JERUSALEM -- Trying to calm months of intense wrangling over the Western Wall, Israeli officials on Sunday unveiled a new plaza where men and women can pray together. But the move was immediately denounced as discriminatory by the main group that has protested the rules at the holy site.
Naftali Bennett, Israel's minister for Jerusalem and diaspora affairs, said the new plaza, in an archaeological park known as Robinson's Arch, was an interim solution until a more comprehensive -- and contentious -- plan for a mixed prayer section could overcome bureaucratic hurdles and opposition from archaeologists, ultra-Orthodox Jews and the Muslim authorities. Built for about $80,000, the 4,800-square-foot platform is a "compromise," Mr. Bennett said, whose "goal is to unify all the walks of Jewish life."
Instead, the announcement ignited new divisions.
Leaders of the Conservative and Reform movements of Judaism offered cautious praise, while Women of the Wall, the group whose monthly prayer sessions have prompted arrests and mass demonstrations over the past year, started a 24-hour sit-in to protest it.
The prime minister's office distanced itself from the new plaza, releasing a statement saying the government had yet to reach a decision on the matter.
Anat Hoffman, the leader of Women of the Wall, called Mr. Bennett's new plaza a "monstrosity" that "looks like a sunbathing deck" or a "rock-star stage." She said she would continue to push for access to the women's section of the main area.
As the sun fell Sunday, she and about a dozen supporters chanted the afternoon prayer under an Israeli flag near the Western Wall, then settled in with study materials for a long night.
"They've taken the keys to the holiest site and just given them to one extremist group that uses violence," said Ms. Hoffman, referring to the ultra-Orthodox, who in recent months have shouted and spat at the women's group. "We have to be vigilant and fight for every centimeter. We are equal."
The struggle over prayer at the wall is one of many battles about religious practice and identity roiling Israel, and it has attracted much attention from Jewish leaders abroad.
A remnant of the retaining wall of the ancient Temple, the Western Wall is one of Judaism's most sacred sites, and since Israel wrested it from Jordanian control in 1967, it has been a pilgrimage site for foreign tourists and a place for the daily prayers of thousands of Orthodox Israelis.

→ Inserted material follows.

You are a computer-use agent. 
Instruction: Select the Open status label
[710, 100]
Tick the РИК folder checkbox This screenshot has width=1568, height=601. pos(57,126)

It is governed by ultra-Orthodox rabbis, with prayer areas segregated by sex, and women are required to dress modestly and refrain from singing aloud. Since the late 1990s, mixed prayer has been allowed at Robinson's Arch, by appointment, during limited hours and for a fee.
After 25 years in which legislation and legal rulings barred women from wearing prayer shawls and phylacteries at the site, the activist group won a court victory this spring allowing members to pray as they wish. Over the past several months, thousands of ultra-Orthodox young people have crammed the site to prevent the women from using it, creating a new set of problems.
As outrage among American and other international Jews mounted, Israel's prime minister asked Natan Sharansky, the chairman of the quasi-governmental Jewish Agency, to find a solution. Mr. Sharansky proposed a new mixed prayer area adjacent to the women's section and accessible from the main entrance, unlike the current Robinson's Arch.
He also spoke about changes to the main plaza behind the current prayer area, and a governing body for the mixed area that would include non-Orthodox leaders.
The plaza Mr. Bennett unveiled Sunday sits atop scaffolding but remains several dozen feet below the main Western Wall area.
To get there, visitors must wind their way through an archaeological park and up and down many stairs. Equipped with Torah scrolls and tables, prayer shawls and prayer books, it is open around the clock, for free, just like the main site.
"If it is, as is suggested, a temporary step on the longer journey toward the transformative plan, then it's a very nice step," said Rabbi Rick Jacobs, the president of the Union for Reform Judaism. "But it's a very, very small step -- very modest."
Rabbi Julie Schonfeld, executive vice president of the Conservative movement's Rabbinical Assembly, described the move as "important steps forward," adding, "Unfortunately, the interim solution is not going to satisfy everybody."